__WORK TASK__. Below this sentence is a listing; return exactly its lines from the one with "Task: Open the For Range object menu button" to the one with "987x735 pixels.", both kept, and nothing more.

__DATA FOR REVIEW__.
:::::

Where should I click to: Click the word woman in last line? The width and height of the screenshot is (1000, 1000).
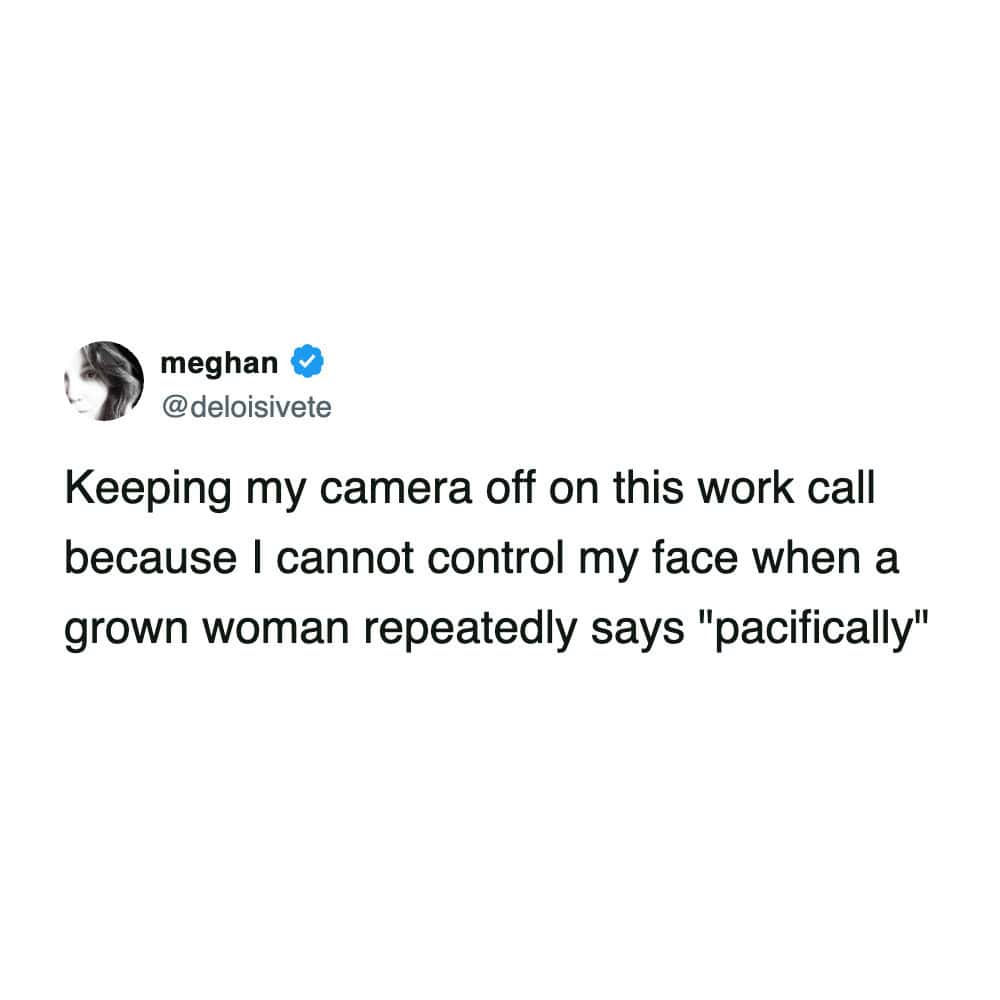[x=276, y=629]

:::::

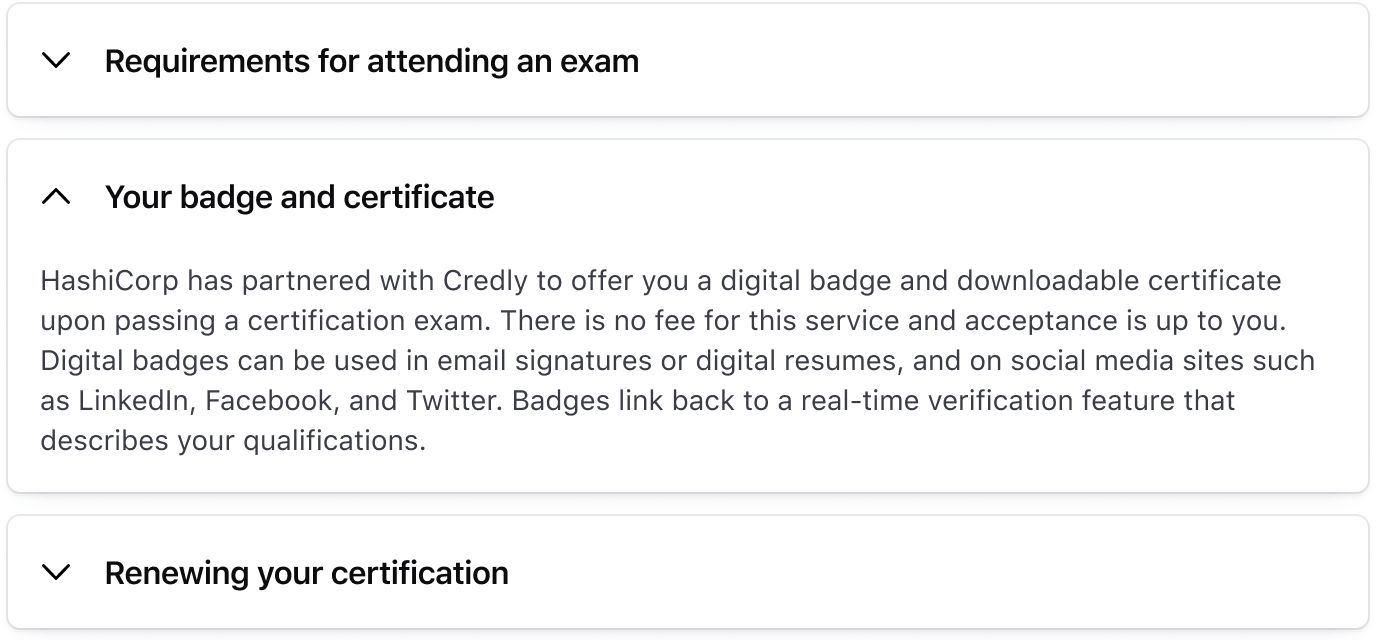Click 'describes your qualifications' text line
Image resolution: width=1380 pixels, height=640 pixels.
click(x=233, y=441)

:::::

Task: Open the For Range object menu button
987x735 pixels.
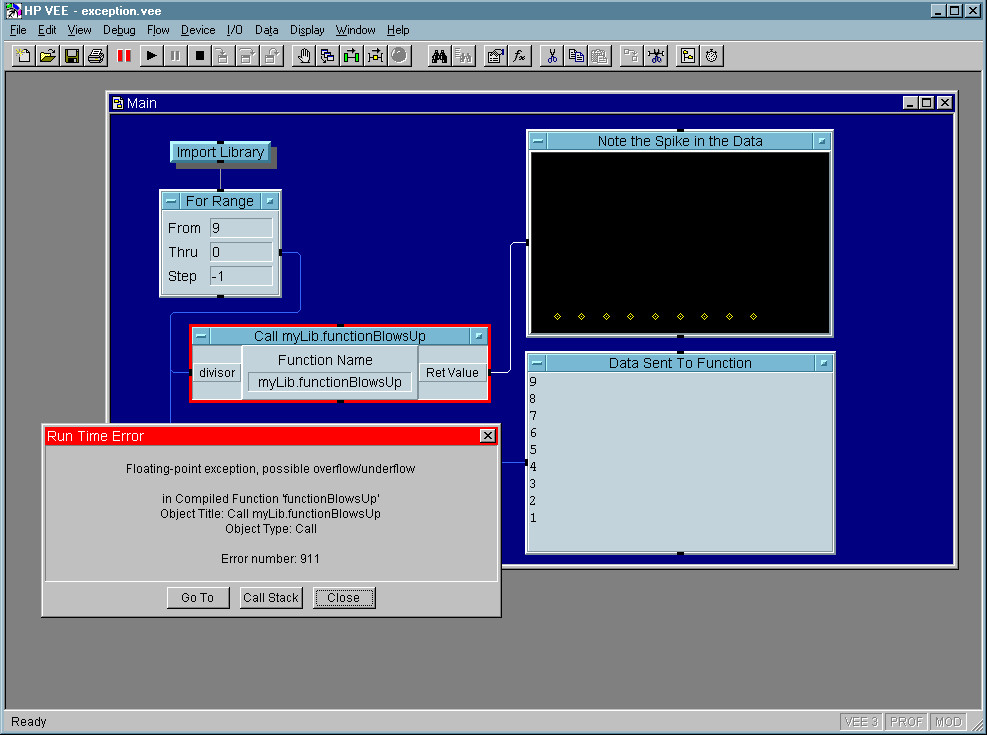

:::::

__SOLUTION FOR THIS TASK__.
Task: Open the For Range object menu button
987x735 pixels.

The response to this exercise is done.